→ Task to complete
Copy the listing below verbatim, from its first line down through the line containing "coord(654,824)", inclusive.

→ Dataset entries
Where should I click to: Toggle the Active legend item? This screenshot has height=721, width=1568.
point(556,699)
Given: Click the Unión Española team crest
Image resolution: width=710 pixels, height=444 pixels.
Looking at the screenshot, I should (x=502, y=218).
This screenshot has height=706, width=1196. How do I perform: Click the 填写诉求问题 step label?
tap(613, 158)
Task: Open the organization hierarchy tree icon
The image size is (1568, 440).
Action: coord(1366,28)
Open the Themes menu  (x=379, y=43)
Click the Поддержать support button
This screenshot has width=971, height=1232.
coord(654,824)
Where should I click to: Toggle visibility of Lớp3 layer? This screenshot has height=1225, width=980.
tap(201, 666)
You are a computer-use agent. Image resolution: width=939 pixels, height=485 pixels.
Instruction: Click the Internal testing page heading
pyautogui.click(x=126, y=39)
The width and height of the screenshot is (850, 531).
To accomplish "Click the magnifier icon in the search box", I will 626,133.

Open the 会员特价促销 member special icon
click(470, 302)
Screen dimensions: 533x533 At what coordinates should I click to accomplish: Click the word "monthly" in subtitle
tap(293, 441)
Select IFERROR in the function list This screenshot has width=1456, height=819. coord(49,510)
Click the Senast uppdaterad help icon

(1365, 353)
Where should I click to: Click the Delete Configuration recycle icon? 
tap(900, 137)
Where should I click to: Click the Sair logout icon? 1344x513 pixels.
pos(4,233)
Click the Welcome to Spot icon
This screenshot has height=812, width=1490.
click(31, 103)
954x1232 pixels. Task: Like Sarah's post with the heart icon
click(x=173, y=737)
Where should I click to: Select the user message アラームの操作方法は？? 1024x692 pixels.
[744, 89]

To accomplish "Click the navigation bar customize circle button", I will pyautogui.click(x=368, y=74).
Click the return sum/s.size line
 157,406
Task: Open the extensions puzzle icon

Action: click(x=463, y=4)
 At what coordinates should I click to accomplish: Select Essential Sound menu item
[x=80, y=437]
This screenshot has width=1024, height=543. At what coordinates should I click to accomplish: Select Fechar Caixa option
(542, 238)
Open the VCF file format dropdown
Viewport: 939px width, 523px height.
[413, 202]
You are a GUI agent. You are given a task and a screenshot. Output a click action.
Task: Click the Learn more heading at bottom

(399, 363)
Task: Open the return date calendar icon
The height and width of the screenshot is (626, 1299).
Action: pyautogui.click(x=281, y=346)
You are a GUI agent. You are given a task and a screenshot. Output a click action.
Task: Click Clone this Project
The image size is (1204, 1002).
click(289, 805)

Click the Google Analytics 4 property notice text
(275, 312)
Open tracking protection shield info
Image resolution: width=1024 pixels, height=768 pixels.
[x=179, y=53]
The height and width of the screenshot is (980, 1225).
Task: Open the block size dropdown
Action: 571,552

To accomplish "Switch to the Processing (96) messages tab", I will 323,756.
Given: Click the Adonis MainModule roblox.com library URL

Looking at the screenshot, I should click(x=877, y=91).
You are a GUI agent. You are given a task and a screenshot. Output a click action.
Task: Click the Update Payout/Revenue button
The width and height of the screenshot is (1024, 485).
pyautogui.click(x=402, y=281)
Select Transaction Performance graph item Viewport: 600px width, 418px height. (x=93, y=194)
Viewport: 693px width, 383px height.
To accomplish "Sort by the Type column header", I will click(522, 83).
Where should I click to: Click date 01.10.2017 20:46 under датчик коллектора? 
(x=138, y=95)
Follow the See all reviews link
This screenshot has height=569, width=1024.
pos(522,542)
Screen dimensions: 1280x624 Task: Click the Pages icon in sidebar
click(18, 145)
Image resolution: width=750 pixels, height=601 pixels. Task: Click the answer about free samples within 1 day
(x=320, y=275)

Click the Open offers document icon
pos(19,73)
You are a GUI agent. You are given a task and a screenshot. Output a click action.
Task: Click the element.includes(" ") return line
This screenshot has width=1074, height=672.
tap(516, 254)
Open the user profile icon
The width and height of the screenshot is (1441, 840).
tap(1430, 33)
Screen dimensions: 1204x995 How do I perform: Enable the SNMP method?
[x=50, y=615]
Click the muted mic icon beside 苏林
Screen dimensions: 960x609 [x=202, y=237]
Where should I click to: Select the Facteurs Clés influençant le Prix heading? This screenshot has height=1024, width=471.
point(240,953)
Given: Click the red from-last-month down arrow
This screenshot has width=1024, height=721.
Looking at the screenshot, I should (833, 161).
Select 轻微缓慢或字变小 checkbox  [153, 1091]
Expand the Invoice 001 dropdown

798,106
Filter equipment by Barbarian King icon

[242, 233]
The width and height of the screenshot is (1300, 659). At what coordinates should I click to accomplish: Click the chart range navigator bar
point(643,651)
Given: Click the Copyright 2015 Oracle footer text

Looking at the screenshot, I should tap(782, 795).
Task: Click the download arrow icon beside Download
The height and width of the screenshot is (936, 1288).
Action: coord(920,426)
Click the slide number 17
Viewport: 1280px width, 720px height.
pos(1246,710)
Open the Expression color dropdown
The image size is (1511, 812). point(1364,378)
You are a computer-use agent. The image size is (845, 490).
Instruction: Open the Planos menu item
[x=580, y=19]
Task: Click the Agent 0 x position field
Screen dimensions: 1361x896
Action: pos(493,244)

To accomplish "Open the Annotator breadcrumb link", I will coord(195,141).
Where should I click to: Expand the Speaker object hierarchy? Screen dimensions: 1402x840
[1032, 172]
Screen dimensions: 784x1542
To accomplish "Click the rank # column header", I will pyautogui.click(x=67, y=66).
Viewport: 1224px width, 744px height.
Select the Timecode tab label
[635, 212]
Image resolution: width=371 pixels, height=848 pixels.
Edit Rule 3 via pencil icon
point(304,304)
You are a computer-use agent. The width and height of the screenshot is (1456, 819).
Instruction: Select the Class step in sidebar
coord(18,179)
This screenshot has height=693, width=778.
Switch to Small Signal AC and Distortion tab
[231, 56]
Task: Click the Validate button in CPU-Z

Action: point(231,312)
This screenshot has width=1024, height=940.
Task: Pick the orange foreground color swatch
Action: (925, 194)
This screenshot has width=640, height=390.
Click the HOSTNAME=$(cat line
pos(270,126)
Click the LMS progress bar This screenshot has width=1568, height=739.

→ Response to this task
Where should I click to: Toggle the Active legend item? This screenshot has height=721, width=1568.
point(556,699)
Given: Click the Unión Española team crest
Image resolution: width=710 pixels, height=444 pixels.
Looking at the screenshot, I should (x=502, y=218).
This screenshot has height=706, width=1196. How do I perform: Click the 填写诉求问题 step label?
tap(613, 158)
Task: Open the organization hierarchy tree icon
The image size is (1568, 440).
Action: coord(1366,28)
Open the Themes menu  (x=379, y=43)
Click the Поддержать support button
This screenshot has width=971, height=1232.
coord(654,824)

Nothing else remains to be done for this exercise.